Founded by ex-Meta engineers who saw the gap firsthand

Memories.ai was founded by CEO Shawn Shen and CTO Ben Zhou, who previously worked at Meta on the AI system behind Ray-Ban smart glasses. Their takeaway from that work was that recording the world is only half the challenge. The harder problem is making all that captured video useful later.

The founders spun the company out in 2024 and have since raised about $16 million, including an $8 million seed round and an $8 million extension led by Susa Ventures, with participation from Camp Fund, Crane Venture, and other investors.

Memories.ai Founder Offers $2 Million Packages to Poach AI Researchers -  Business Insider

LUCI shows how the system could work in the real world

To support data collection, the startup built an internal wearable camera called LUCI, a small clip-on recorder used by paid data collectors to capture first-person video. Shen has said the device is not intended as a consumer product, but rather as a practical solution to the limitations of existing hardware, particularly battery life and all-day usability.

Still, the hardware is useful as a signal of how Memories.ai imagines its software being used. At CES 2026, LUCI was presented as an AI pin concept for developers, suggesting a future where third-party applications could build on top of a persistent visual memory layer instead of creating their own video indexing systems from scratch.
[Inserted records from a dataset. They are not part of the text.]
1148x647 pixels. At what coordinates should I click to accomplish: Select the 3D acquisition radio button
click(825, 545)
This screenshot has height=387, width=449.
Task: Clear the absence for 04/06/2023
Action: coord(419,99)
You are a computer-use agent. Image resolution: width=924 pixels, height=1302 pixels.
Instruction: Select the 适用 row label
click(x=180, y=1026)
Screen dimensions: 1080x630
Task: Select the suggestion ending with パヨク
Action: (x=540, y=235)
Why this could matter beyond the demo

The broader pitch is that future AI devices should not just react to the present moment. They should be able to reason over a timeline of past experience. For consumer wearables, that could translate into object recall, daily summaries, or contextual assistance tied to what a user has actually seen. For industrial robotics, it could mean better anomaly detection, shift-to-shift comparison, and more reliable awareness of changing environments.

That vision also hints at why larger hardware players may be interested. Memories.ai has said it is already working with several large wearable manufacturers, though it has not publicly named them. If the company succeeds, it could become one of the quiet infrastructure providers behind the next wave of AI glasses, pins, and autonomous machines.

The bigger question is not just memory, but trust

The promise of searchable visual memory is easy to grasp. So are the privacy questions. A system designed to continuously record, embed, store, and retrieve visual experience could be useful in homes, warehouses, and public spaces, but it also raises obvious concerns around consent, surveillance, retention policies, and who gets access to the archive. Those questions may become just as important as the technology itself if visual memory shifts from demo to deployment.

For now, Memories.ai is making an early bet on where physical AI is headed. The company’s argument is that smart devices will need something closer to memory than perception alone. In a market crowded with assistants that can look at the world, Memories.ai is trying to build the layer that lets them remember it.